> 书面练习 A:
根据这段关于LPNS的引文,轮询线程在多长时间没有IO后会转为空闲?
> 书面练习 B:
请照抄这段关于LPNS的引文中从“background#”到“SSD controller(with interrupt)”之间的文字,首尾都包括在内。

VM产生IO请求,LPNS的shadow IO queue会存储到SQ中
轮询线程立刻获取这个SQ的head,并且翻译DMA和LBA地址,并存放到1-1HWQ中,通过doorbell register告知硬件
硬件收到请求以后,获取数据,通过DMA把数据放到内存中,然后把完成消息放入HWQ的CQ中
轮询线程发现CQ有东西了,立刻把CQ添加到shadow queue的CQ中,并且向VM发送一条中断告知它数据读完了

IVM的处理#

当数据进入shadow queue,发送到HWQ之前,有可能会被轮询线程限制,以防止感染延迟敏感虚拟机的性能.

讨论#

轮询的效率: 1个SVM,多个IVM的时候,LPNS可以充分利用测试设备的性能,并且比竞品有更好的可扩展性
性能损耗: 使用two-phase数组,一个phase被读并做计算,另一个phase用来写入IO数据. 没有锁. 可以忽略这点性能损耗
资源损耗: 如果不好好处理,那么数以万计的IO请求可能会消耗几百KB的空间
- 分段检测:
  - 10ms做一个检测(远短于调度周期)
  - 计算平均指令的延迟
  - 获得周期的结果
- 轮询线程可以动态被调整为空闲状态
  - 如果500ms没有IO,轮询线程转空闲
  - 遇到IO,立刻激活轮询线程
不足与改进:
- 要针对特定场景调优
- 当写性能远低于读性能的设备上时,吞吐量的牺牲较大

实验#

实验主要有两个部分,一方面是比较与其它主流SSD虚拟化的性能差异; 另一方面就是比较QoS控制系统的优劣

实验准备#

硬件的详细型号
软件的详细情况
- 保证总的HWQ数量小于总的VQ数量,来模拟在资源短缺的场景下的环境
负载: 使用FIO
- 引擎使用libaio(非阻塞异步io),能够绕过内核缓冲区直接访问磁盘

micro benchmark#

1个SVM
多个IVM
依次测试LPNS, MDev-NVMe, SPDK with vhost-blk, virtio
SVM最轻量的负载
IVM负载刚开始和SVM一样,然后主线提高负载
整体上LPNS效果好,但是在PM1735上,因为读写性能不一致,所以IVM的吞吐率牺牲比较多

YouTube#

background#

High-performance NVMe Storage
- Efficient and scalable interface designed for high-performance SSDs
- up to 65535 pairs of I/O queues, up to 65535 depth, enabling high-parallel I/o processing
- High-parallel SQ/CQ interacation between the host and tghe SSD controller(with interrupt)

> 已知材料:
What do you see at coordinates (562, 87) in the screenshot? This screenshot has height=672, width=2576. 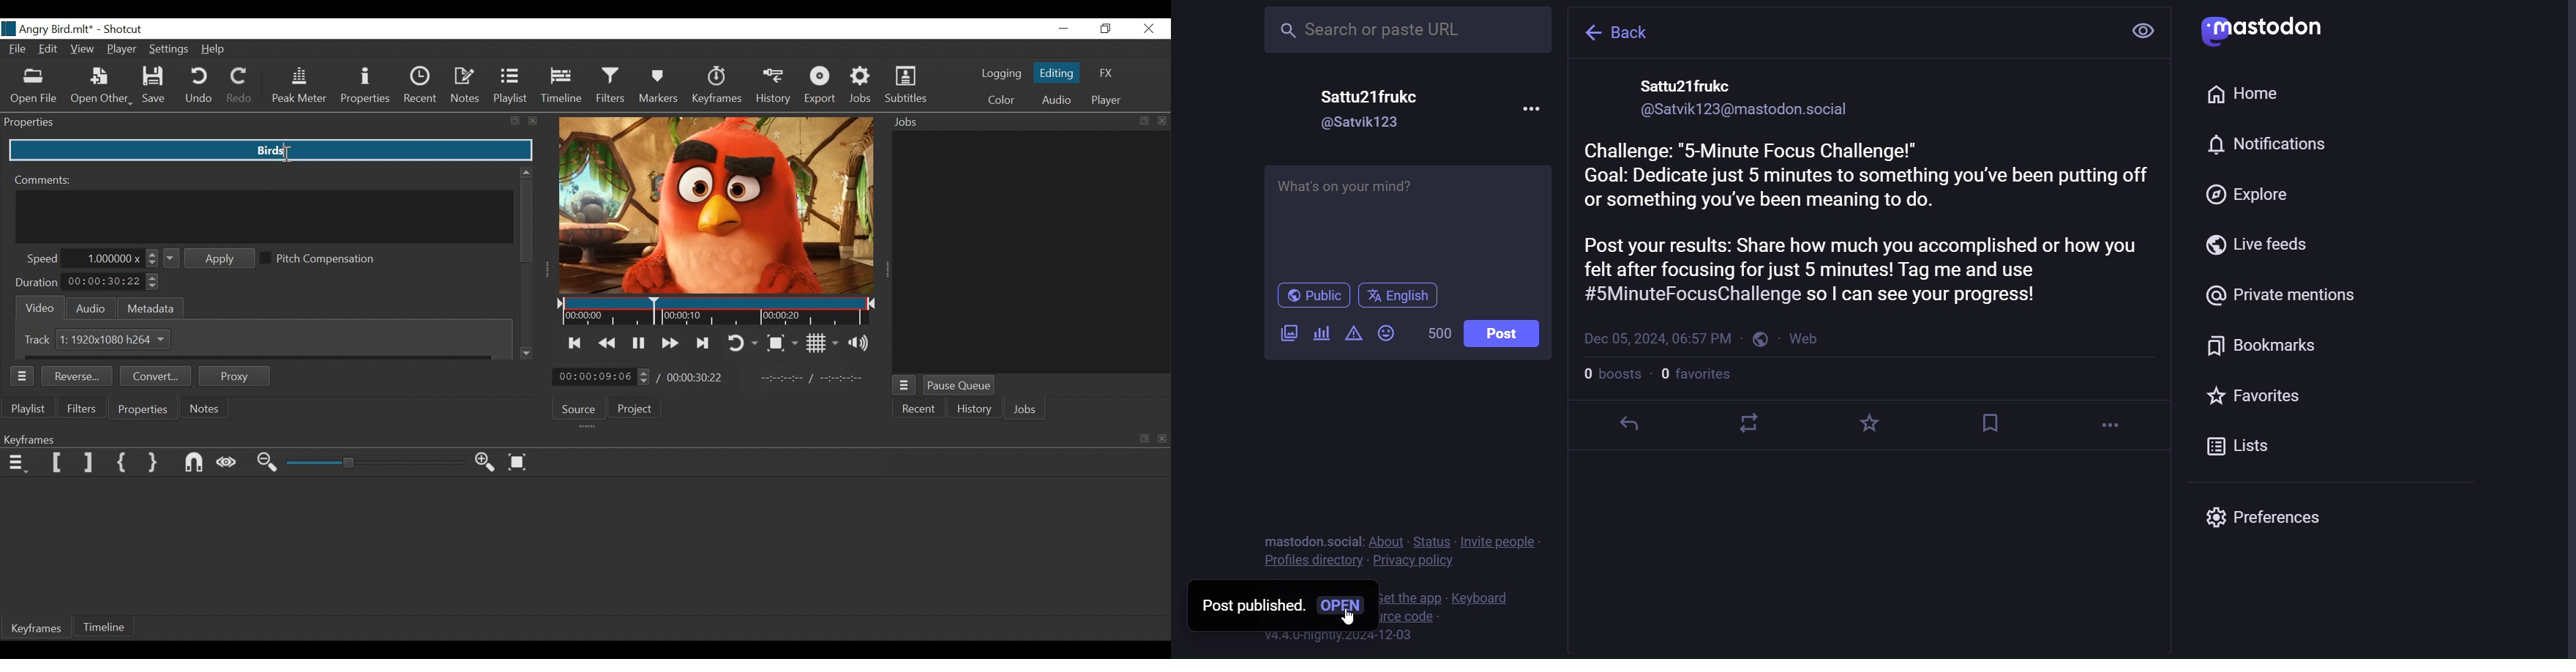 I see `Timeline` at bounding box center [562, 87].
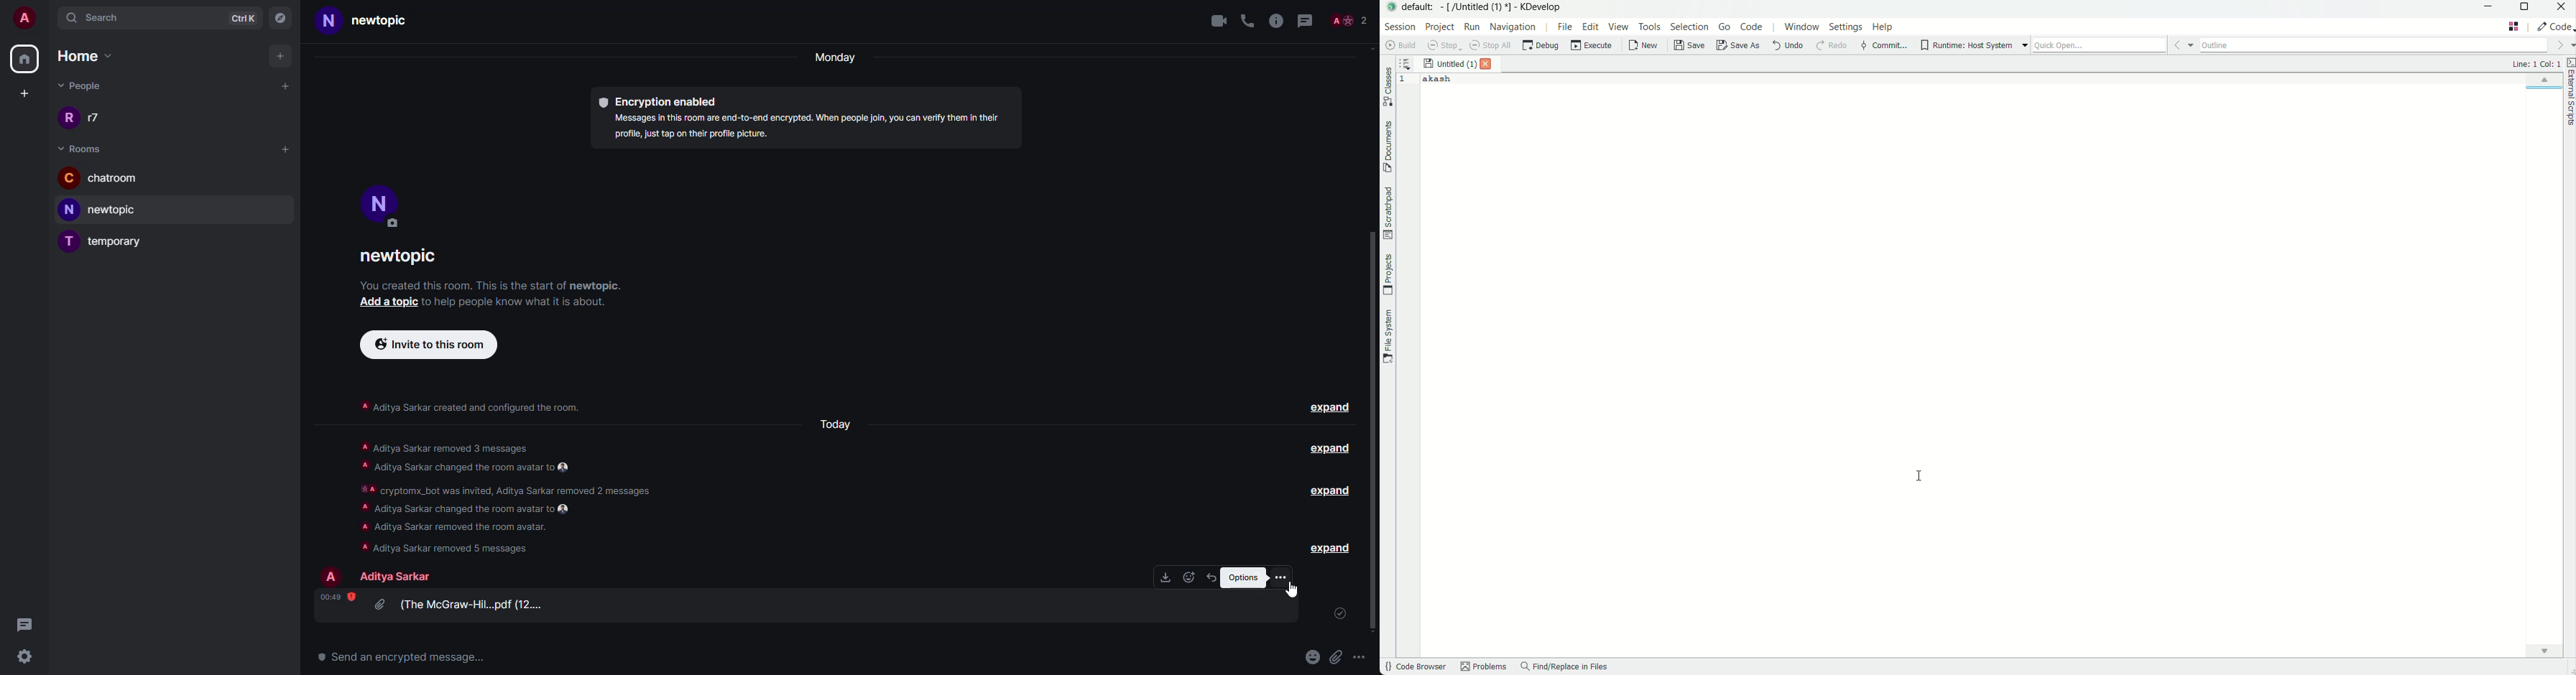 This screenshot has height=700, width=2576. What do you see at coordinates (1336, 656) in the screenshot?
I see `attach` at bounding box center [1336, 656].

> 书面答案 A:
500ms。

> 书面答案 B:
background#

High-performance NVMe Storage
- Efficient and scalable interface designed for high-performance SSDs
- up to 65535 pairs of I/O queues, up to 65535 depth, enabling high-parallel I/o processing
- High-parallel SQ/CQ interacation between the host and tghe SSD controller(with interrupt)